Galectin-3拮抗剂改良柑橘果胶对肺动脉高压大鼠的作用

Effect of Galectin-3 antagonist modified citrus pectin on pulmonary hypertension in rats

目的通过使用Galectin-3特异性配体拮抗剂改良柑橘果胶(modified citrus pectin,MCP)对肺动脉高压(PAH)动物模型进行干预,探讨MCP对PAH的治疗效果。方法SD大鼠随机分为对照组、野百合碱(MCT)组、MCT+生理盐水组(MCT+saline)、MCT+MCP组。MCT组通过皮下注射MCT构建PAH模型,MCT+MCP组在注射MCT后使用MCP溶液灌胃。MCT+saline组在注射MCT后使用生理盐水灌胃。对照组在常规条件下饲养。对各组大鼠进行血流动力学、心脏形态、组织学及蛋白质表达等方面的检测。同时还检测PAH患者与健康对照者血浆中的Galectin-3水平。结果PAH患者血浆Galectin-3水平较健康受试者显著升高(P<0.05)。MCP能显著降低MCT诱导的PAH大鼠的肺动脉平均压、右室收缩压及大鼠右室/(左室+室间隔)重量比。PAH大鼠肺动脉血管重构明显,MCP能显著减轻PAH大鼠肺动脉血管重构,但MCP并不能减轻Galectin-3在肺血管外膜中的表达。MCP能显著减少PAH大鼠肺组织中的collagenⅠ、collagenⅢ蛋白含量,但MCP并不能减轻Galectin-3蛋白在PAH大鼠肺组织中的表达。

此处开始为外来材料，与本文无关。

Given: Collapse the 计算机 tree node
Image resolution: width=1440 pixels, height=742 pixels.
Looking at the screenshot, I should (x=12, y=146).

结论MCP能够减低PAH大鼠的肺动脉压力,显著减轻PAH大鼠的肺动脉血管重构,表明Galectin-3在PAH的发病机制中起重要作用,靶向干预Galectin-3可能为PAH治疗提供新的思路。

Objective To investigate the therapeutic effects of modified citrus pectin(MCP)on pulmonary arterial hypertension(PAH)by using a Galectin-3-specific ligand antagonist in an animal model of PAH.Methods Sprague-Dawley(SD)rats were randomly divided into four groups:Control,Monocrotaline(MCT),MCT+Saline,and MCT+MCP.PAH was induced in the MCT group by subcutaneous injection of monocrotaline,while the MCT+MCP group received MCP solution orally after MCT injection.The MCT+Saline group received saline orally after MCT injection.Rats in the Control group were maintained under standard conditions.Various parameters including hemodynamics,cardiac morphology,histology,and protein expression were evaluated in each group.Additionally,Galectin-3 levels in plasma were measured in PAH patients and healthy controls.Results Plasma Galectin-3 levels were significantly elevated in PAH patients compared to healthy controls.MCP significantly reduced mean pulmonary artery pressure,right ventricular systolic pressure,and right ventricle/(left ventricle+septum)weight ratio in MCT-induced PAH rats.MCP significantly alleviated pulmonary arterial vascular remodeling in PAH rats,although it did not reduce Galectin-3 expression in the pulmonary vascular adventitia.MCP significantly reduced collagen I and collagen III protein content in lung tissues of PAH rats but did not alleviate Galectin-3 protein expression in lung tissues.Conclusion MCP effectively reduces pulmonary artery pressure and alleviates pulmonary arterial vascular remodeling in PAH rats,suggesting that Galectin-3 plays an important role in the pathogenesis of PAH.Targeted intervention against Gal-3 may provide a new therapeutic approach for PAH treatment.